REQUIRED ACTION:
Would you transcribe the lines running from the one that holds "This screenshot has height=581, width=1470." to the last line of the records? Leave every picture out.

Saved entries

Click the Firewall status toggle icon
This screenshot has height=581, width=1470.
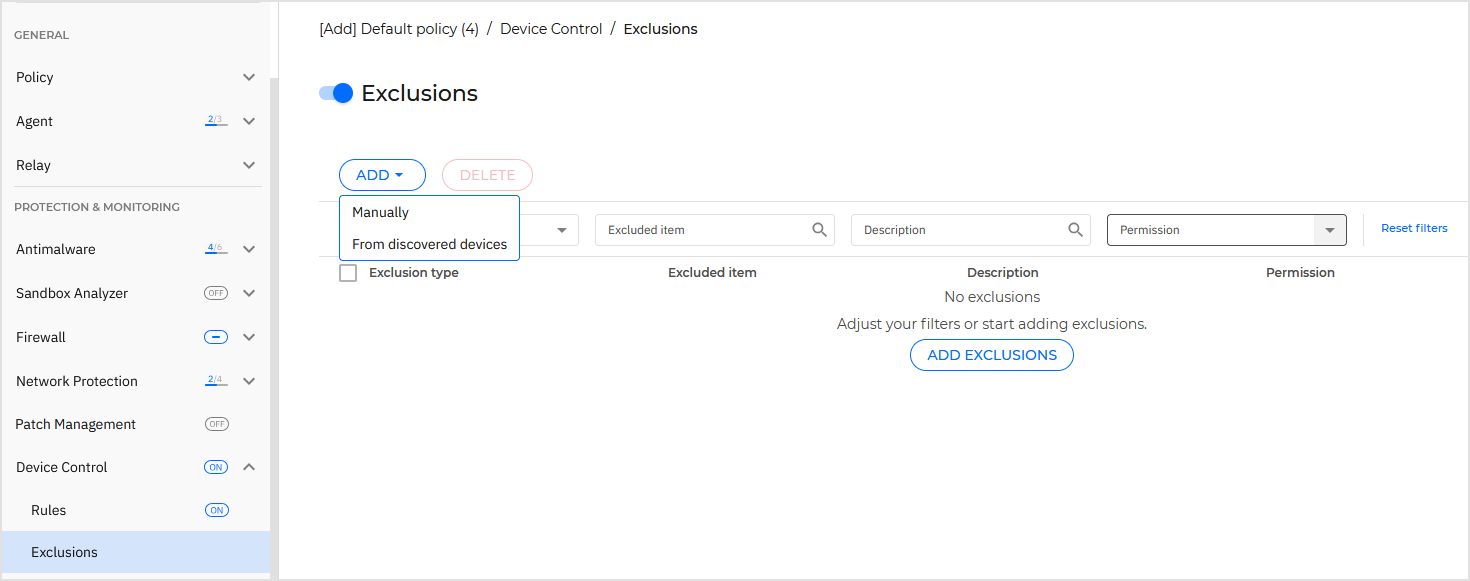click(x=215, y=336)
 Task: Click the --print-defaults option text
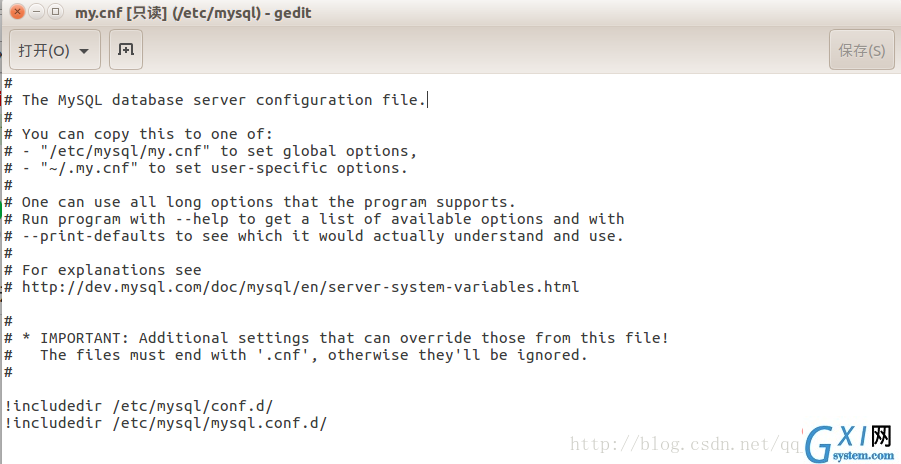(94, 236)
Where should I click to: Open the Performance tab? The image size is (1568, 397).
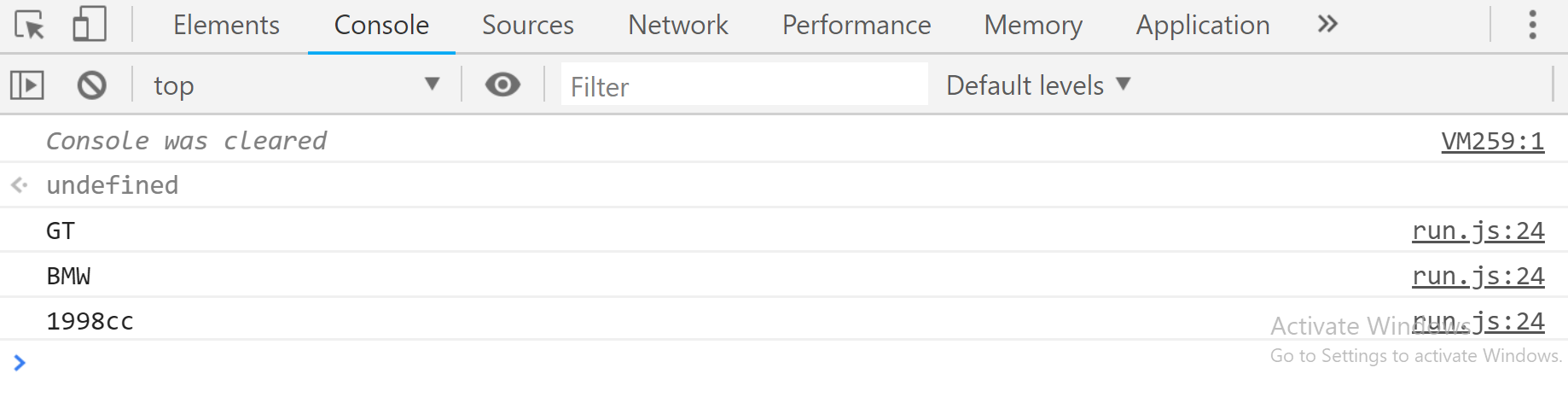tap(857, 26)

REPLY:
This screenshot has height=581, width=1470.
click(x=215, y=336)
 Task: Click the --print-defaults option text
(94, 236)
Where should I click to: Open the Performance tab? The image size is (1568, 397).
tap(857, 26)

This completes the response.